青春というものは捉え所がなく、境目がいつなのか分からないということを前述せたが、これはコロナウイルス蔓延に伴う新しい生活様式にも同じことが言えるであろう。人との関わりが制限され、常にマスクの着用を強いられる生活は初めは戸惑いを生み出したものの、いつの間にか人々はその生活に順応し、新しい「常識」として捉える。いつだって新しい時代の始まりは知らぬ間にやってくるのである。そういった「境界」という曖昧なものを捉えるという点で夏目漱石と阿部千登勢の創造物は共通性を持つと私は考える。

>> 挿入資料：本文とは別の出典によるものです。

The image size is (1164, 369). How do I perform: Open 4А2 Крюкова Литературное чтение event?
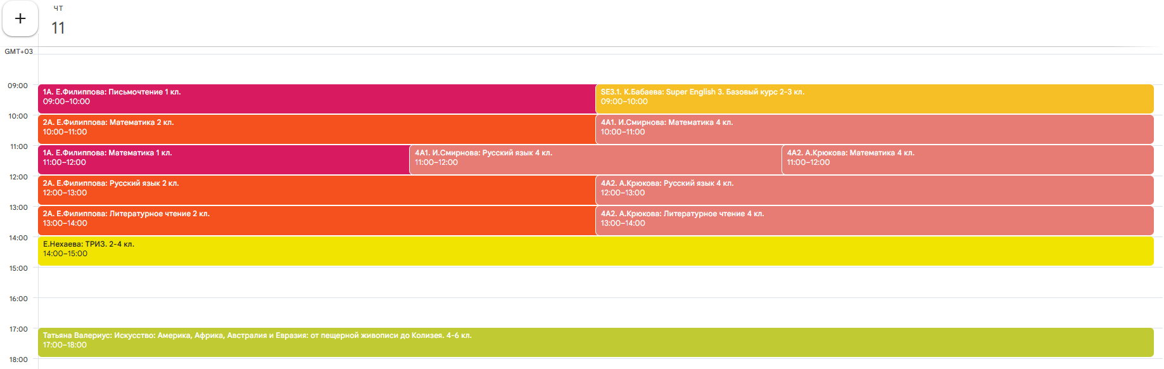pyautogui.click(x=874, y=221)
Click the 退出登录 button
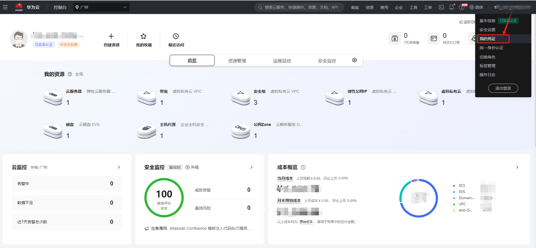The image size is (536, 248). 503,88
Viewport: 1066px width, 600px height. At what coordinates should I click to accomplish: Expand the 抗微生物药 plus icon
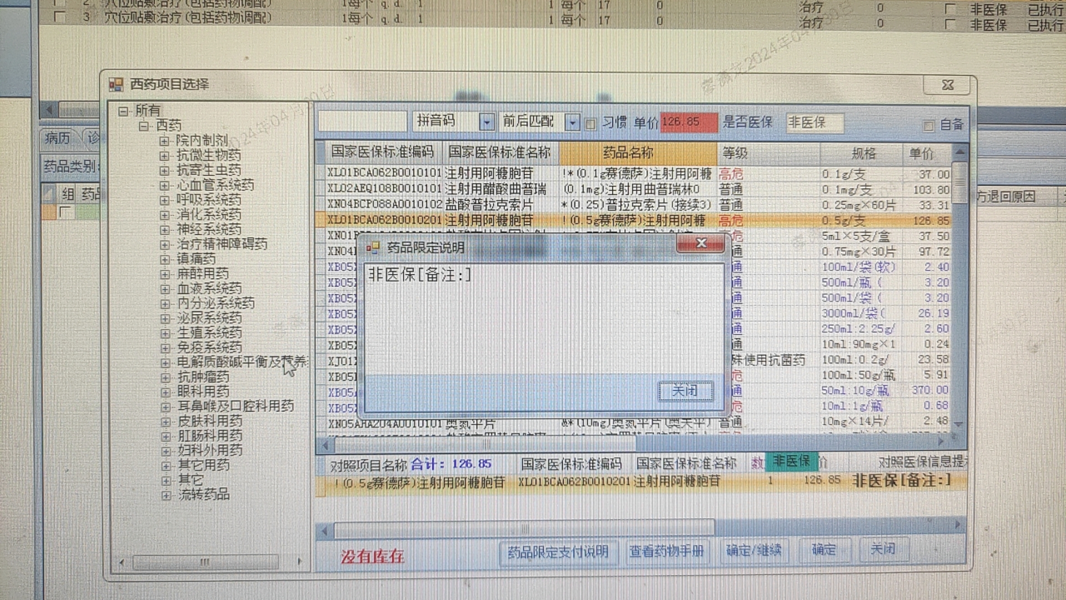pos(164,156)
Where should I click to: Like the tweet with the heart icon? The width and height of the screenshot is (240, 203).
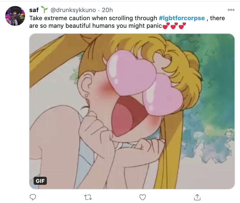pos(143,197)
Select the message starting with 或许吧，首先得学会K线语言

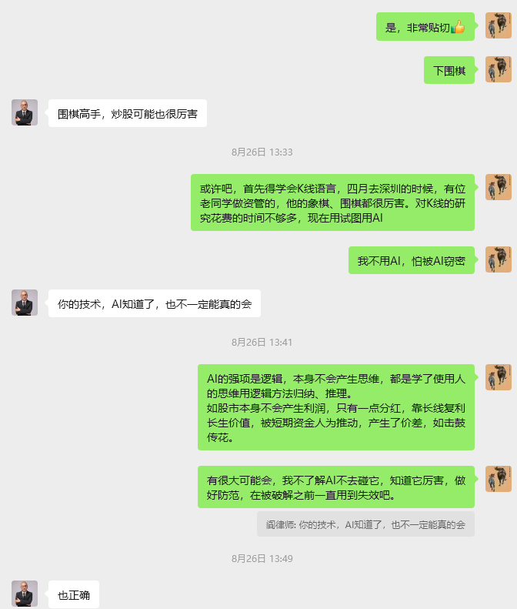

また、当シーズンのショーについて考える際、会場のムードは外せない点であろう。ショーの会場であった神奈川県小田原市の江之浦測候所では雨が降り頻る中、イギリス人アーティストsadeによる処女作「Kiss of Life」が流れていた。現代美術作家杉本博司によってデザインされたその場所は日本の伝統文化と自然の調和が体験できる場所であり、そこに折り重なる雨、ミュージックという諸要素が空間の幻想性を演出していた。そのショーにおいて重要な一部を担った「Kiss of Life」について注目してみる。

「When I was led to you
 I knew you were the one for me
 I swear the whole world could feel my heartbeat」

処女作らしくこの作品は純粋でピュアな歌詞で構成されている。その歌詞は愛するということの素晴らしさ、恋をするドキドキ感を表したようで三四郎の恋模様を彷彿させる。一方でメロディに関しては、ベースやトランペットからなるジャジーで洗練されたメロディが都会的な印象を演出する。この相反する二つの雰囲気はまるでピュアな恋心を抱く三四郎と世の中の構造に折り合いをつけ、自らの人生を営んでいく美穪子の成熟した雰囲気の二人を演出しているかのようだ。

sacaiの洋服に加え、そのショーを演出する一助となったsadeの「Kiss of Life」も同時に堪能してみてはいかがであろうか。